Similarly, the restraining effect of low body fat levels on further fat burning means that lowering one's average insulin levels a given amount typically leads to a lower steady-state weight, not unending weight loss. In addition to the direct effect of changes in what and when one eats on average insulin levels, it may be possible to lower insulin resistance by the equivalent of a "drug holiday": prolonged periods of very low insulin levels. The way to get prolonged periods of very low insulin levels is through fasting.
The Short-Run Blood Glucose Steady-State Theory of Fasting Done Right
The image many people have of going without food for a period of time is strongly conditioned by their experience of the carb rebound effect, with its abnormally low blood sugar levels. Absent the carb rebound effect, going without food for a period of time is much easier.
Suppose one's last meal before beginning the fast is comprised entirely of food with a very low food insulin index. Then there will be no rebound. Instead of blood sugar dropping so low it generates intense hunger, blood glucose and insulin levels will drop just low enough that the rate at which glycogen and body fat stores are raided is just enough to replace the glucose that is used up to provide energy. That is, one will go into a short-run steady-state with a slightly low—but not severely low—level of blood glucose.

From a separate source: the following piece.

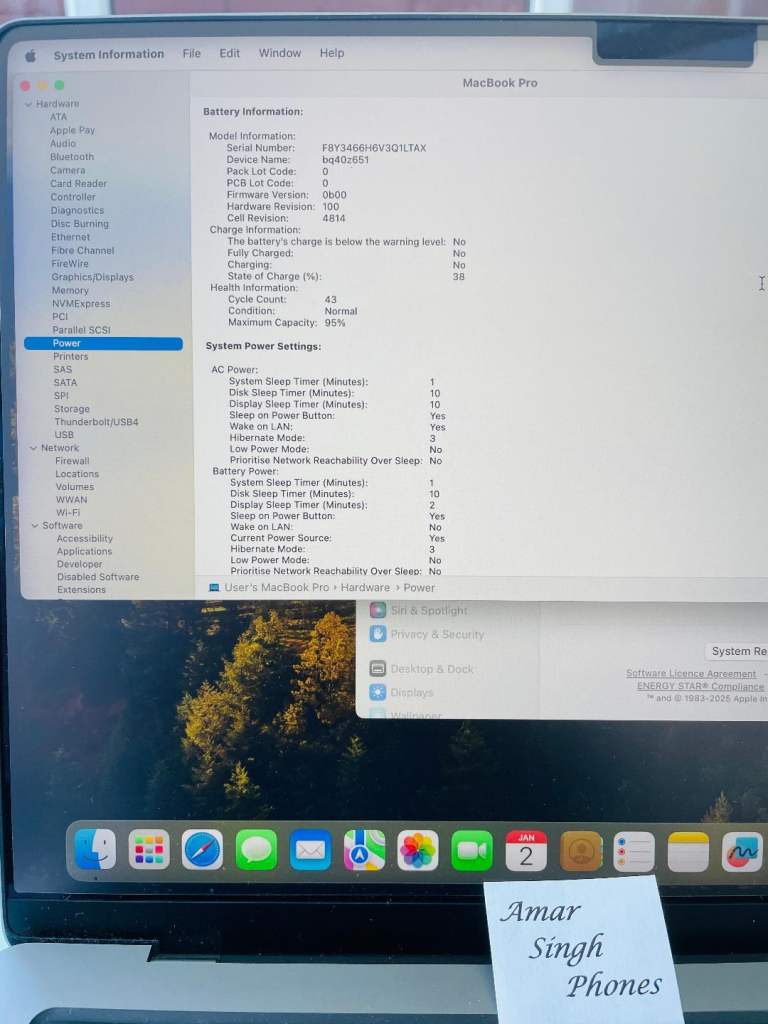Collapse the Hardware section in sidebar
This screenshot has height=1024, width=768.
[x=28, y=104]
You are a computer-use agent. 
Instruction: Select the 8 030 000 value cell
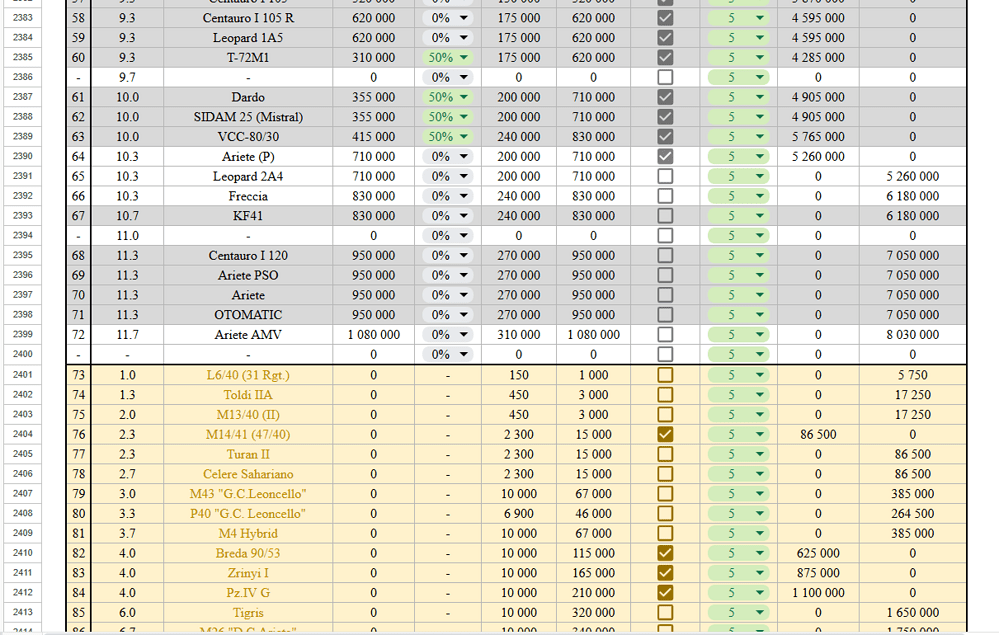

Based on my own experience and that of a couple of other people I know who are following Jason Fung's recommendations, I can describe the phenomenology of this short-run steady-state with a mildly low level of blood sugar as one of gentle hunger that I can readily distract myself from by something as simple as work or TV. (But if I have occasion to think about food, this gentle hunger feels a bit stronger.)
Is Fasting Dangerous?
One danger of fasting is the danger of getting one's electrolytes out of balance. This danger is straightforward to address. One can either drink bone broth during one's fast as Jason Fung recommends, or take the simpler course of taking electrolyte pills such as these SaltStick capsules I have used.